Beyond the game’s overall cuteness, these levels are the best thing in Astro Bot. They continue the company-referencing mandate that the series has become known for, but in a way that presents fun and novel twists on not just Astro Bot’s mechanics but these other PlayStation games, as well. I don’t know if it’s shocking that the best version of God of War can be found in an Astro Bot game, but it’s the truth.
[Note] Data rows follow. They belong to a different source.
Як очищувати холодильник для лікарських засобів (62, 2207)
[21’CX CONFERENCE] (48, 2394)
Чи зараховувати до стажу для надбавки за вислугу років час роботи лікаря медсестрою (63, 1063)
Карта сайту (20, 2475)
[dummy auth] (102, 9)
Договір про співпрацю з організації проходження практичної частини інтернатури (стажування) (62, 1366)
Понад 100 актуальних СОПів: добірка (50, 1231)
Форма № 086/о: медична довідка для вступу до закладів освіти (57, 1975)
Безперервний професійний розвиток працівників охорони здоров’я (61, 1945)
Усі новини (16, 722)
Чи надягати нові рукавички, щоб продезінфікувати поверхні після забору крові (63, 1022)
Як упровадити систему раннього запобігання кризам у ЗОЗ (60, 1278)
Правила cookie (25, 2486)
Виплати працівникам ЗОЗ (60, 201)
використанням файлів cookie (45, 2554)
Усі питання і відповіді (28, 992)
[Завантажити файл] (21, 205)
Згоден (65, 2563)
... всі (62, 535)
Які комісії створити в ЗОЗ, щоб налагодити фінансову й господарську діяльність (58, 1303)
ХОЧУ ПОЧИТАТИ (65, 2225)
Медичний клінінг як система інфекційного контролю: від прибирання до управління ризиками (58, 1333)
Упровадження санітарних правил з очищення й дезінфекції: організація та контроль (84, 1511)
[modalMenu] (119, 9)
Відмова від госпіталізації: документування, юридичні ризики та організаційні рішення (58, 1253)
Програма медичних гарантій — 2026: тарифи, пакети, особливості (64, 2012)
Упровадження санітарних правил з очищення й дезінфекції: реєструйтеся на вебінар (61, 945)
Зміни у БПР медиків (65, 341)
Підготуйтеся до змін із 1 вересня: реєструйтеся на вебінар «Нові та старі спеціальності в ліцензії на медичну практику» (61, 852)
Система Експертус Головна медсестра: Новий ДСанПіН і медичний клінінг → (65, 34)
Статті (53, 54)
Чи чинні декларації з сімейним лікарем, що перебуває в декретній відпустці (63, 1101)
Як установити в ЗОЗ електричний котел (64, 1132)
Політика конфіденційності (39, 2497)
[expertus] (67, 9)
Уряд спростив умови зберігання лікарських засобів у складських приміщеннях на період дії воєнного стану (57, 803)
Those constant references to other PlayStation hits—and even third-party games like Resident Evil, Metal Gear Solid, and Persona—are often cool and eye-opening. After the last game’s focus on hardware, this navel-gazing is also potentially turning into a crutch, though. The three Astro Bot games, collectively, are better than almost every other series that they make reference to. If at some point Sony thought a new mascot platformer—a genre not especially in fashion when the first standalone game starring Astro Bot came out in 2018—needed easter eggs to PlayStation systems and games to appeal to a modern audience, the ecstatic response to those platformers should have proven they can stand on their own by now. It’s not like this game is any less enjoyable just because there are little robot versions of Aloy and Gravity Rush’s Kat bopping around, but ultimately Astro Bot is as much about celebrating all these other games as it is celebrating itself. And that’s unnecessary: this adorable little nugget is more than lovable enough to support its own adventure. The spectacular Astro Bot is yet more proof.
Astro Bot was developed by Team Asobi and published by Sony. It’s available for the PlayStation 5.